Log Management and Analytics best practices

Latest Dynatrace
Overview
12-min read
Published Aug 07, 2025

This page provides best practices for Log Management and Log Analytics powered by Grail. It also shows a use-case example, where some of these best practices are applied in a real-life scenario.

Once you've read this page, you'll have the knowledge to optimize how you retain and scan logs–and therefore reduce your costs–while still getting the results you expect.

Benefits

By following these best practices, you can:

Save time in the future: Make best use of Dynatrace platform capabilities and architecture by effectively using new concepts, guaranteeing the best analytics experience, and ensuring scalability.
Unlock value: Get the best user experience with logs while optimizing query performance and cost.
Security by design: Ensure compliance and security from day one.
Avoiding hitting any limitations in the future.

Prerequisites

Here are some things to think about before you start, so that you can make an effective plan to optimize logs in Dynatrace.

Different sources use different ways to send log data.
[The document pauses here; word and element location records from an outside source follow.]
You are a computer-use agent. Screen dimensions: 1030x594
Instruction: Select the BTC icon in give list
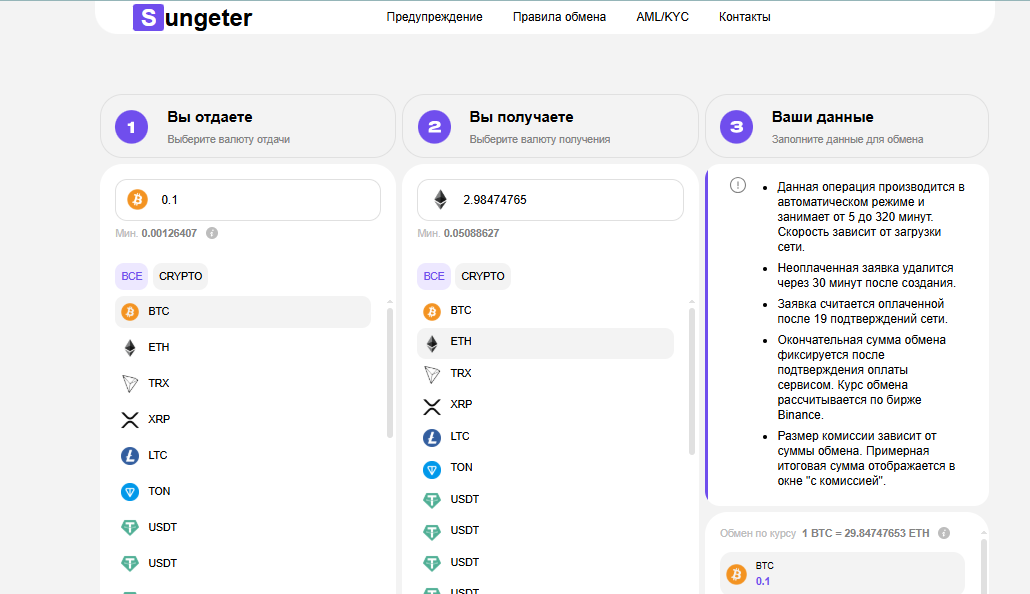click(130, 312)
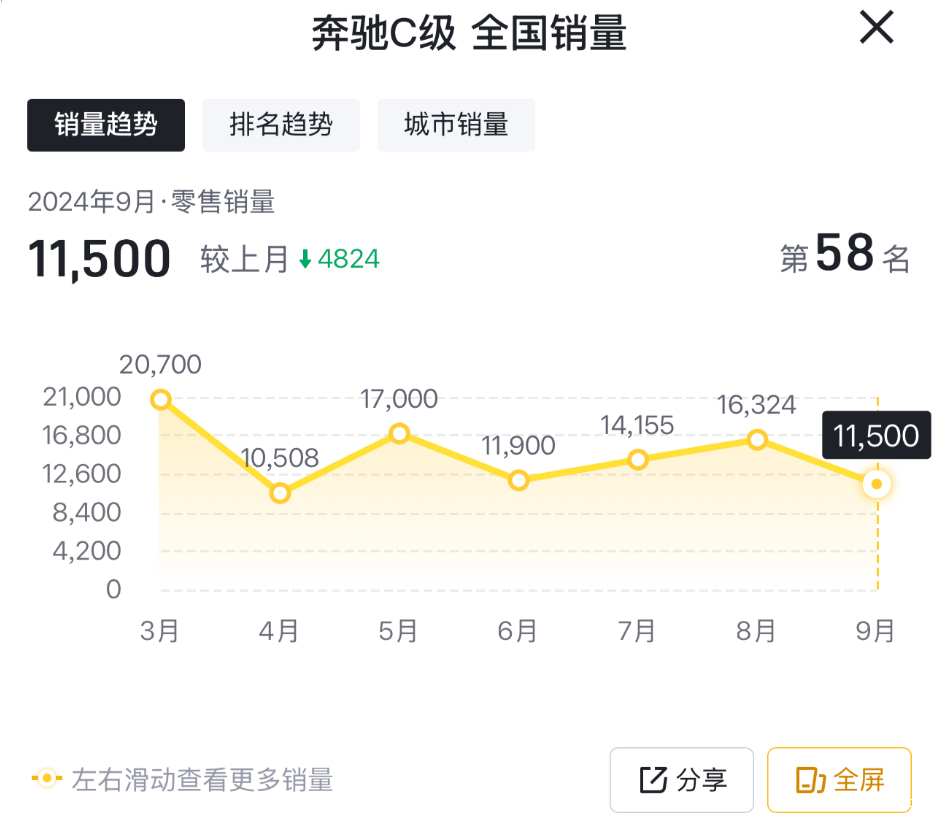Image resolution: width=936 pixels, height=832 pixels.
Task: Click the green down-arrow decline indicator
Action: coord(306,260)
By estimating your daily ingest volume, you can better decide on data partition and segmentation.

For more about collecting and ingesting data, see Log ingestion.

Classify your log data and think about compliance and privacy requirements.

Classification: Which log types will you use? Common log types are:
- Application logs: Frequently used, typically for troubleshooting or alerting.
- Audit logs: These must be stored for a longer period of time to fulfill compliance requirements. They are not regularly used, and are usually accessed by only a few people.
- Network logs: Can be your webserver logs, CDN, network devices. These have a very high volume, and are therefore important to aggregate. They are mostly consumed via Dashboards, and are potentially good candidates for Log-based metrics extraction for cost-efficient monitoring and alerting.
- Other log types: Any other logs your system generates, such as those used for troubleshooting, investigations, dashboarding, business analytics, or automations.
Compliance: How long do you need to store logs?

Retention time is defined at the bucket level.
Privacy: Are there specific requirements that demand data masking?

You can redact data on ingest with OneAgent, or during ingest processing with OpenPipeline.

Grail organizes data in buckets. Buckets behave like folders in a file system and are designed for records that should be handled together. These could be, for example, data that:

Has the same retention period.
Needs to be queried/analyzed together.
Is accessed by the same user group
Serves the same use case.
Needs to be deleted at the same time.

For more about buckets, see Bucket assignment.

Best practices

Grail is capable of scanning petabytes of log data with high performance. However, the more you scan, the higher your log query consumption will be. This is even true if the query doesn't return any data, as each scanned log record contributes to the total scanned bytes volume.

Here are some best practices to help reduce the size of retained and scanned data, while still getting the expected results:

Use dedicated buckets.
Use the default_logs bucket as your playground.
Optimize bucket size.
Configure bucket retention periods.
Filter logs on ingest.
Use bucket filters.
Set access permissions.
Use log-based events and metrics.
Use apps with logs in context.
Use DQL best practices.
Track adoption and usage.

Use dedicated buckets

By using dedicated buckets to separate your data, you can reduce the amount of data that you need to scan to get the relevant results.

By default, a single query can scan up to 500 GB of data. But how many log records does this represent?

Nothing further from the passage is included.